Машенька шмыгнула носом и едва удержалась, чтоб не расплакаться. Франция ждет! Ждет родовой замок благородного кавалера Рене Лемора, ждут его добрые родители, которые никогда не узнают, что она, Машенька, — дочь шута!.. И до огненного жжения было стыдно перед отцом, перед шутом Лакостой.
А Рене Лемор вдруг, со сладким спазмом в горле, поверил в то, что кто-то где-то его ждет, что в несуществующем замке несуществующие слуги готовят брачные покои для возвращающегося из варварской России молодого хозяина. Ему так хотелось в это верить, вот он и поверил! Они только переночуют на омерзительном постоялом дворе, а потом поедут в прекрасную Францию, где столько великолепных замков и преданных, предупредительных слуг.
— Мы поженимся, как только приедем во Францию! — совершенно искренне сказал Рене. — Вот увидишь, мои родители тебя полюбят. Летом мы будем жить в замке, а зимой — в Париже, в нашем дворце.
— Ты себе даже не представляешь, как ужасно быть дочерью шута, — сказала Машенька благодарно. — Все шушукаются за твоей спиной, как будто ты дочь палача…
— Поскорей позабудь об этом! — решительно предложил Рене, и ему показалось, что, действительно, в его силах оградить Машеньку от ядовитого шепота — и так он непременно и сделает. — Теперь ты мадам Лемор, и я сумею тебя защитить… Почти мадам Лемор, — мягко и значительно поправился он и, взяв руку девушки, поцеловал ее пальцы, а потом запястье — так высоко, как позволял огорчительно узкий рукав платья.
Наткнувшись на преграду в виде рукава, Рене сообразно обстоятельствам сменил тему и легко, увлеченно заговорил о рукавах, вырезах, кружевах и подолах, мужских и дамских. Машенька слушала внимательно: надо было многому научиться, прежде чем явиться во французский замок.
— Мой батюшка педант по части этикета: переодевается по три раза на дню, даже если гостей никого нет и он один в целом замке, — сказал Рене, решительно отметая неприятные воспоминания о том, что батюшка много лет назад был взят в тюрьму за долги и умер в заточении от разлития желчи.
— Я научусь, — жарко пообещала Машенька, — я всему научусь, вот увидите.
Она испытывала к Рене Лемору захлестывающую безответную благодарность, почти как к Богу — за то, что увозит ее из России во Францию, что женится на ней, шутовской дочке. Она готова была безоглядно сделать для него все, что он захочет — будь то стыдно, позорно или больно. Шута Лакосту, отца, она уже предала ради него — Рене на коленях уговаривал ее не говорить ему ни слова об их тайном отъезде во Францию, и она послушалась: отцу скажут потом, когда приедут в замок и все уже будет позади. И хотя отец будет плакать и рвать на себе волосы — прав все-таки Рене: ведь здесь, в России, кавалер Лемор не может жениться на дочери шута. И если кто-нибудь виноват в том, что произошло и еще произойдет, — так это он сам, отец: зачем стал царским шутом, зачем сделал дочь отверженной и несчастной? Конечно, это он во всем виноват!

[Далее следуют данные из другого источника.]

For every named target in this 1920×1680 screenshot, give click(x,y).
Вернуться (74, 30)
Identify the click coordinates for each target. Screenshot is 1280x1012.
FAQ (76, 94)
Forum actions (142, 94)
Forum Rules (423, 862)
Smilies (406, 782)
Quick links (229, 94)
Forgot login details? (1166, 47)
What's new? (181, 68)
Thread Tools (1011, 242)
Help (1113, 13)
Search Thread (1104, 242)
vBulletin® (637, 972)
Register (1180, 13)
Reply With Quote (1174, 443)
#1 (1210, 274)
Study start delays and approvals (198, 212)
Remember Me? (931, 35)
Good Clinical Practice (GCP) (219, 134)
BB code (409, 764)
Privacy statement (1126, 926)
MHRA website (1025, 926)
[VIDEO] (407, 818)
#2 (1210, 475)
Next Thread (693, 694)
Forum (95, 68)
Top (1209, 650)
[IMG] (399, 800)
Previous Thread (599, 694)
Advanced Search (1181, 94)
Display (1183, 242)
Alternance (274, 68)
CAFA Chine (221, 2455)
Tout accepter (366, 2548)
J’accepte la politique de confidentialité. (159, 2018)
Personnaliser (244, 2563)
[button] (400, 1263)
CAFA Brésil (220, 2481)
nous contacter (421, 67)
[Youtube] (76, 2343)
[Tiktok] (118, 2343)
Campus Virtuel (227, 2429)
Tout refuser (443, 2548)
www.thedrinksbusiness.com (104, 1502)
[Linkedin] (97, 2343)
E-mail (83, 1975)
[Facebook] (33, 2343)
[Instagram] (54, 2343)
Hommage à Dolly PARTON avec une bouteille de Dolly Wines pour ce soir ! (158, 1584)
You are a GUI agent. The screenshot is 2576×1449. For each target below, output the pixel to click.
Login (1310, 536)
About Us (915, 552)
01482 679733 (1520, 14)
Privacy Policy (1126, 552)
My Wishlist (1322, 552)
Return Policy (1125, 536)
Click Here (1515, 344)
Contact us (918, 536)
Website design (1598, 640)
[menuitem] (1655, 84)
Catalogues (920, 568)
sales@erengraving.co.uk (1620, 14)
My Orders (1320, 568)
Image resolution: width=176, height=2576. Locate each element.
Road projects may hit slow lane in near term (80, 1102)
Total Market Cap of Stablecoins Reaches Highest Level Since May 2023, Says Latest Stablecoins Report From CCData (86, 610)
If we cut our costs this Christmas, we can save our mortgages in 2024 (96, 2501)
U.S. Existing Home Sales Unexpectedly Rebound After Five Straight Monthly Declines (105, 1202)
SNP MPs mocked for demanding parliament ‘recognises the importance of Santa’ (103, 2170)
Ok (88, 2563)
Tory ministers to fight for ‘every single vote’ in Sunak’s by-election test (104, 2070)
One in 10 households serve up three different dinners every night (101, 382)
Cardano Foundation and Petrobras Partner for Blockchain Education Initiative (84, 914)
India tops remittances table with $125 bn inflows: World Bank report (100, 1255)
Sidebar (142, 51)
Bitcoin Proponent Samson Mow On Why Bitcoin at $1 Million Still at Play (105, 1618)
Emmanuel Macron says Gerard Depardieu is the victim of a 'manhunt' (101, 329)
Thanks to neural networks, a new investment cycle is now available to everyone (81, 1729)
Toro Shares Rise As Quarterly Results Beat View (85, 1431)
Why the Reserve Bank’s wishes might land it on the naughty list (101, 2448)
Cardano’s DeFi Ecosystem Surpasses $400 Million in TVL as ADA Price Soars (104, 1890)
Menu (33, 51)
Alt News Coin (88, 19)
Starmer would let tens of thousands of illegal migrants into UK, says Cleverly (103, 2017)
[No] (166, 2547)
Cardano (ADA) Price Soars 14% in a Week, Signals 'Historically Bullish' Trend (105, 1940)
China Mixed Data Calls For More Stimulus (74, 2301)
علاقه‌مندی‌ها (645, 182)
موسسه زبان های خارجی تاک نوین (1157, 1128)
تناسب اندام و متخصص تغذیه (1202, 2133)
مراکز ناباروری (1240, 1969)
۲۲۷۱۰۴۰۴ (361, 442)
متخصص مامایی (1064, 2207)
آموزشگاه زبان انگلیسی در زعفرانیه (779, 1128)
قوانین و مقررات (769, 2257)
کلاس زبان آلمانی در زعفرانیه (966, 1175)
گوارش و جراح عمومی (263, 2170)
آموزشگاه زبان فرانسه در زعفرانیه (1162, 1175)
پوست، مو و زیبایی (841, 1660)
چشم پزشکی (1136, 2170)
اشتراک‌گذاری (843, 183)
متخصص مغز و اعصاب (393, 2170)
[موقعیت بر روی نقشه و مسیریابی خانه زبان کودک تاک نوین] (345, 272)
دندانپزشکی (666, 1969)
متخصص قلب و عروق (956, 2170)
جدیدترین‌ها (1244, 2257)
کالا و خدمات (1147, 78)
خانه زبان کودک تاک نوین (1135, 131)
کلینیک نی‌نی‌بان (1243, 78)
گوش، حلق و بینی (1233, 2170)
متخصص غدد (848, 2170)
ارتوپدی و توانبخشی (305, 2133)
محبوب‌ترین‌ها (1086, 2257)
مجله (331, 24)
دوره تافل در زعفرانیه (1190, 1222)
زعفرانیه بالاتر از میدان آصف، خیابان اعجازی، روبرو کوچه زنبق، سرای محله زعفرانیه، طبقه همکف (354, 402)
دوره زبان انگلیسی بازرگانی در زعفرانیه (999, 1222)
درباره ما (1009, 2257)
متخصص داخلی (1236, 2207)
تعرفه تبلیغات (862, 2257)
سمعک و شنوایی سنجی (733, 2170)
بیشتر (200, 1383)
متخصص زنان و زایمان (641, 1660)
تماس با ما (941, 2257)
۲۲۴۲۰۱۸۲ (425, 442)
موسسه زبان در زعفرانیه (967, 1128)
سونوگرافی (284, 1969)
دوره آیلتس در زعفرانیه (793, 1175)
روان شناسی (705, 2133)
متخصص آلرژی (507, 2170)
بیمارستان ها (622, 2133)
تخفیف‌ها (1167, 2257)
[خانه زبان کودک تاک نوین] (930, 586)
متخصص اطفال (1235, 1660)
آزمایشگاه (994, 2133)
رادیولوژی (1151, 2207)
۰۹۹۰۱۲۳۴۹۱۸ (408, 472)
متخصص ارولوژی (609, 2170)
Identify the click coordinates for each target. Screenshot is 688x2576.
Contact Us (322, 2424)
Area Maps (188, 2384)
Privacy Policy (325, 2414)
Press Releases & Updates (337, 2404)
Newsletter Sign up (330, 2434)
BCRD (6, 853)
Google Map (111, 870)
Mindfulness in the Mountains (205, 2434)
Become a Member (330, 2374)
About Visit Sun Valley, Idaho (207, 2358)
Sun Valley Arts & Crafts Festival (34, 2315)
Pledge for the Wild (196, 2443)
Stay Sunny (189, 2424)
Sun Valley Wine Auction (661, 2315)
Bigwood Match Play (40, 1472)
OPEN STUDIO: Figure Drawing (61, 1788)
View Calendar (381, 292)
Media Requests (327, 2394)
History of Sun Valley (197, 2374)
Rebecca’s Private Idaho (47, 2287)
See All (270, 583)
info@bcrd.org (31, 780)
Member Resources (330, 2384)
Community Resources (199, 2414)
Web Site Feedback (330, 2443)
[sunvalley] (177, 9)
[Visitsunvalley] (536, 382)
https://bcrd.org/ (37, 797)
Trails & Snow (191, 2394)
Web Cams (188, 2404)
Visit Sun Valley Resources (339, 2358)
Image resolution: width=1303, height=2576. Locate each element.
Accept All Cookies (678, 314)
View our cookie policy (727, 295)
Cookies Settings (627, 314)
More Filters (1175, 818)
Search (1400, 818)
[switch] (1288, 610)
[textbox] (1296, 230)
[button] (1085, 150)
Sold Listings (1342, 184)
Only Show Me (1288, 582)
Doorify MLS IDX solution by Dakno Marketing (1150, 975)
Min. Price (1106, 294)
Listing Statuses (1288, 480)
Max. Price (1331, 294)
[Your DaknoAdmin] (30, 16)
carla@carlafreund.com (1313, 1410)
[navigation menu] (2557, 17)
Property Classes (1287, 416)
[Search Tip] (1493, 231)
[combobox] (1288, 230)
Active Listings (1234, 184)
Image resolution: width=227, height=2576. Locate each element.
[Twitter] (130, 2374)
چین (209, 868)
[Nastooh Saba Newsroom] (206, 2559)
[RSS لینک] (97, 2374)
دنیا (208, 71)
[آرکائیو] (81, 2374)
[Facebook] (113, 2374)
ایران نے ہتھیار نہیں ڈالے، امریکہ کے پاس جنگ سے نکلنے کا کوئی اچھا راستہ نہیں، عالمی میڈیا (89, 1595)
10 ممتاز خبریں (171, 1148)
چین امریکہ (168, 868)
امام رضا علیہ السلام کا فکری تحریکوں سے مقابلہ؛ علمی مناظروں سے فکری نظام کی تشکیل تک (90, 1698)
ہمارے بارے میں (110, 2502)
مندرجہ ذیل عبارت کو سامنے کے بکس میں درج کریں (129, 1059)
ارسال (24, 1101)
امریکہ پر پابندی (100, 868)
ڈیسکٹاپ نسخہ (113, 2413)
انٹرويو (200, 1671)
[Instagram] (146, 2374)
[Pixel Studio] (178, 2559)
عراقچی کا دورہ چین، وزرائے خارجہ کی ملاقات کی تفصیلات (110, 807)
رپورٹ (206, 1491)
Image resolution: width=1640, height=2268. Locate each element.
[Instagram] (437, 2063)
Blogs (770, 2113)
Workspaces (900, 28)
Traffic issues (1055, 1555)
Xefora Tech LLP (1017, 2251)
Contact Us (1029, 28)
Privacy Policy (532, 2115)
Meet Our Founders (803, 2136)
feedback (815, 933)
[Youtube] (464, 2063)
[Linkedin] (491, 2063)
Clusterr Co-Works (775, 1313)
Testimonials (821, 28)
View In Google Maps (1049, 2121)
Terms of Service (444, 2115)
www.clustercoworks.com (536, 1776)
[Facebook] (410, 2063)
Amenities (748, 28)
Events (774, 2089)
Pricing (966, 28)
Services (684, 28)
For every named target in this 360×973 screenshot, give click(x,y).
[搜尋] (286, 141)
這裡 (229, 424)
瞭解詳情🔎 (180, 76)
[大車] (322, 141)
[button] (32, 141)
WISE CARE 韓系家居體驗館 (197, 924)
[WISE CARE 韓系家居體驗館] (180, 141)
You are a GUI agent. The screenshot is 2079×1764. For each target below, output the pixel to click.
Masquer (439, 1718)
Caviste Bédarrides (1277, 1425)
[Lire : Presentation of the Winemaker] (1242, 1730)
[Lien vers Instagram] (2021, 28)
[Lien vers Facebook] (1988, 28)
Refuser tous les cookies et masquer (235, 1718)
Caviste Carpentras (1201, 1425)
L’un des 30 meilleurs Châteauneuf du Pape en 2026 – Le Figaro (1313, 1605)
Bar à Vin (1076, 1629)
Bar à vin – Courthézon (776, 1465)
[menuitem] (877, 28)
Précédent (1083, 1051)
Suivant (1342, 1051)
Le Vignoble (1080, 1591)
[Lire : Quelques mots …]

К постоялому двору подъехали в совершенной тьме. На стук дверь замызганной избы отворил сонный хозяин, угрюмо корябавший патлатую голову. «Вшей тут наберешься, — озабоченно подумал Рене Лемор. — А то своих не хватает…»
Следом за хозяином, несшим сундучок, они вошли в тесную каморку с дощатыми стенами, не достающими до потолка. Кроме них, на постоялом дворе никого не было. Хозяин, покачивавшийся то ли со сна, то ли по нетрезвому делу, грохнул сундучком об пол у широкого топчана, застланного линялым лоскутным одеялом.
— Плата двойная, — сказал почему-то хозяин.
— Ладно, ладно! — прикрикнул Рене Лемор. — Ишь, ты! Ступай отсюда…
Лавки здесь не было, поэтому Машенька присела на краешек топчана. Так хотелось очутиться сразу в замке, минуя этот мерзкий и страшный постоялый двор! Но она не решилась сказать об этом Рене Лемору.